▶ _EXTRACTED RECORDS_
★ ★ ★ ★ ★ ★ ★

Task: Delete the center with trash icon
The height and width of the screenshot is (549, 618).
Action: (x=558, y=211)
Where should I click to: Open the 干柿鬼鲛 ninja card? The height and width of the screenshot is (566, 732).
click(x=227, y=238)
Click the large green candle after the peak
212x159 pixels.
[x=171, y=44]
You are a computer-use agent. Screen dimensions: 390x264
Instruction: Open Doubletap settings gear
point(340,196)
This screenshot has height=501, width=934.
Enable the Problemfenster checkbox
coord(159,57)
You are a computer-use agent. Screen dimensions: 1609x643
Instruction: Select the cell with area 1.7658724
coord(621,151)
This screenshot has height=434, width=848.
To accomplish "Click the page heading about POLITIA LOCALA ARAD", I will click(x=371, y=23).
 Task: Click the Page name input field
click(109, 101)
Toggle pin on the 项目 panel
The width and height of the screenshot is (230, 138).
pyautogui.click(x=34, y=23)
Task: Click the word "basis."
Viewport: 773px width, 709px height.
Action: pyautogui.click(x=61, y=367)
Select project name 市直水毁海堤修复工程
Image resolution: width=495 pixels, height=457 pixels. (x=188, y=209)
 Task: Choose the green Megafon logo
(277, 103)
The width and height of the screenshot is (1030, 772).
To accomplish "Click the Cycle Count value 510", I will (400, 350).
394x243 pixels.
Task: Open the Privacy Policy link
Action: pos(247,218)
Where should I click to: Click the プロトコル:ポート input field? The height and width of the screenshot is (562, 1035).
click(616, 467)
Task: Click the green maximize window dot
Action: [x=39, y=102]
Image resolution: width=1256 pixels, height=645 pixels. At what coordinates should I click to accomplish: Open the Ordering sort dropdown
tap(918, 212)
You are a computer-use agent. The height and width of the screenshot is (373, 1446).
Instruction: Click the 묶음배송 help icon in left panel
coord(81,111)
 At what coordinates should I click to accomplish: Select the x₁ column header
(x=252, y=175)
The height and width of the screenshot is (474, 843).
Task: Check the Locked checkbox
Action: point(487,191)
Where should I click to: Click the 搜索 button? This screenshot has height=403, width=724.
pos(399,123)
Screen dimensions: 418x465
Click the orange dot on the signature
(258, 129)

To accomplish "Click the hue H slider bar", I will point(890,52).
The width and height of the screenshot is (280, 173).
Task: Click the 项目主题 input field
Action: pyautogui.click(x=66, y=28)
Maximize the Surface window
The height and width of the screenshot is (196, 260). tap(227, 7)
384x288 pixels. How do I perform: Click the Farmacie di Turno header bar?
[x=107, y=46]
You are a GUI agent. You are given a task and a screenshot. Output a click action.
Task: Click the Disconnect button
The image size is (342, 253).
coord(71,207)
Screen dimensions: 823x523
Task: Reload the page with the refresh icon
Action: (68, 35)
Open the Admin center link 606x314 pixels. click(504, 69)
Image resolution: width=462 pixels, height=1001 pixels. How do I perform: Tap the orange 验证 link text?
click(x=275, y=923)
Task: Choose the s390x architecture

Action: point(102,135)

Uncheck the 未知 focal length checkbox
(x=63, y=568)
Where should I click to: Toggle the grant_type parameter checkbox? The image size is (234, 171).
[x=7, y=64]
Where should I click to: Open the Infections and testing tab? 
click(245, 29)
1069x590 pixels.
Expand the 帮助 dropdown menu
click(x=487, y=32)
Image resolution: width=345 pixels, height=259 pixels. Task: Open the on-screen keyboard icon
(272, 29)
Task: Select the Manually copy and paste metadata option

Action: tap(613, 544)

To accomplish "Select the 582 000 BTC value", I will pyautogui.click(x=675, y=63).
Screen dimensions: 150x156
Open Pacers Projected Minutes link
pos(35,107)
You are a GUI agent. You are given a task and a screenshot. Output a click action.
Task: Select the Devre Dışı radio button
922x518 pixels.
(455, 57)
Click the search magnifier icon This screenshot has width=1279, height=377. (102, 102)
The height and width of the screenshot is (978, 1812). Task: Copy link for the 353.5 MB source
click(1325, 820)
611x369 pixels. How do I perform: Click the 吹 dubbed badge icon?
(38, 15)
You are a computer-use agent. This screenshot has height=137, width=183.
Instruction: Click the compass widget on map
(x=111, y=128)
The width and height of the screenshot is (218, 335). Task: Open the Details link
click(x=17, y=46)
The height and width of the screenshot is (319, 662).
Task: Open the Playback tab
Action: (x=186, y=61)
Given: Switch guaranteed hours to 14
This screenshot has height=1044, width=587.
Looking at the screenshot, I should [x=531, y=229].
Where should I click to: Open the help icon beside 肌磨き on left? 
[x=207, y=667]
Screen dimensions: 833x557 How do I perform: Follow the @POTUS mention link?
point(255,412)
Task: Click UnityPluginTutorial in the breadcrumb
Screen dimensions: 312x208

★ ★ ★ ★ ★ ★ ★

▶ _WORK INSTRUCTION_
All the data is to be copied over exactly as it stands.

▶ _TASK RESPONSE_
Task: Delete the center with trash icon
The height and width of the screenshot is (549, 618).
Action: (x=558, y=211)
Where should I click to: Open the 干柿鬼鲛 ninja card? The height and width of the screenshot is (566, 732).
click(x=227, y=238)
Click the large green candle after the peak
212x159 pixels.
[x=171, y=44]
You are a computer-use agent. Screen dimensions: 390x264
Instruction: Open Doubletap settings gear
point(340,196)
This screenshot has height=501, width=934.
Enable the Problemfenster checkbox
coord(159,57)
You are a computer-use agent. Screen dimensions: 1609x643
Instruction: Select the cell with area 1.7658724
coord(621,151)
This screenshot has height=434, width=848.
To accomplish "Click the page heading about POLITIA LOCALA ARAD", I will click(x=371, y=23).
 Task: Click the Page name input field
click(109, 101)
Toggle pin on the 项目 panel
The width and height of the screenshot is (230, 138).
pyautogui.click(x=34, y=23)
Task: Click the word "basis."
Viewport: 773px width, 709px height.
Action: pyautogui.click(x=61, y=367)
Select project name 市直水毁海堤修复工程
Image resolution: width=495 pixels, height=457 pixels. (x=188, y=209)
 Task: Choose the green Megafon logo
(277, 103)
The width and height of the screenshot is (1030, 772).
To accomplish "Click the Cycle Count value 510", I will (400, 350).
394x243 pixels.
Task: Open the Privacy Policy link
Action: pos(247,218)
Where should I click to: Click the プロトコル:ポート input field? The height and width of the screenshot is (562, 1035).
click(616, 467)
Task: Click the green maximize window dot
Action: [x=39, y=102]
Image resolution: width=1256 pixels, height=645 pixels. At what coordinates should I click to accomplish: Open the Ordering sort dropdown
tap(918, 212)
You are a computer-use agent. The height and width of the screenshot is (373, 1446).
Instruction: Click the 묶음배송 help icon in left panel
coord(81,111)
 At what coordinates should I click to accomplish: Select the x₁ column header
(x=252, y=175)
The height and width of the screenshot is (474, 843).
Task: Check the Locked checkbox
Action: point(487,191)
Where should I click to: Click the 搜索 button? This screenshot has height=403, width=724.
pos(399,123)
Screen dimensions: 418x465
Click the orange dot on the signature
(258, 129)

To accomplish "Click the hue H slider bar", I will point(890,52).
The width and height of the screenshot is (280, 173).
Task: Click the 项目主题 input field
Action: pyautogui.click(x=66, y=28)
Maximize the Surface window
The height and width of the screenshot is (196, 260). tap(227, 7)
384x288 pixels. How do I perform: Click the Farmacie di Turno header bar?
[x=107, y=46]
You are a GUI agent. You are given a task and a screenshot. Output a click action.
Task: Click the Disconnect button
The image size is (342, 253).
coord(71,207)
Screen dimensions: 823x523
Task: Reload the page with the refresh icon
Action: (68, 35)
Open the Admin center link 606x314 pixels. click(504, 69)
Image resolution: width=462 pixels, height=1001 pixels. How do I perform: Tap the orange 验证 link text?
click(x=275, y=923)
Task: Choose the s390x architecture

Action: point(102,135)

Uncheck the 未知 focal length checkbox
(x=63, y=568)
Where should I click to: Toggle the grant_type parameter checkbox? The image size is (234, 171).
[x=7, y=64]
Where should I click to: Open the Infections and testing tab? 
click(245, 29)
1069x590 pixels.
Expand the 帮助 dropdown menu
click(x=487, y=32)
Image resolution: width=345 pixels, height=259 pixels. Task: Open the on-screen keyboard icon
(272, 29)
Task: Select the Manually copy and paste metadata option

Action: tap(613, 544)

To accomplish "Select the 582 000 BTC value", I will pyautogui.click(x=675, y=63).
Screen dimensions: 150x156
Open Pacers Projected Minutes link
pos(35,107)
You are a GUI agent. You are given a task and a screenshot. Output a click action.
Task: Select the Devre Dışı radio button
922x518 pixels.
(455, 57)
Click the search magnifier icon This screenshot has width=1279, height=377. (102, 102)
The height and width of the screenshot is (978, 1812). Task: Copy link for the 353.5 MB source
click(1325, 820)
611x369 pixels. How do I perform: Click the 吹 dubbed badge icon?
(38, 15)
You are a computer-use agent. This screenshot has height=137, width=183.
Instruction: Click the compass widget on map
(x=111, y=128)
The width and height of the screenshot is (218, 335). Task: Open the Details link
click(x=17, y=46)
The height and width of the screenshot is (319, 662).
Task: Open the Playback tab
Action: (x=186, y=61)
Given: Switch guaranteed hours to 14
This screenshot has height=1044, width=587.
Looking at the screenshot, I should [x=531, y=229].
Where should I click to: Open the help icon beside 肌磨き on left? 
[x=207, y=667]
Screen dimensions: 833x557 How do I perform: Follow the @POTUS mention link?
point(255,412)
Task: Click UnityPluginTutorial in the breadcrumb
Screen dimensions: 312x208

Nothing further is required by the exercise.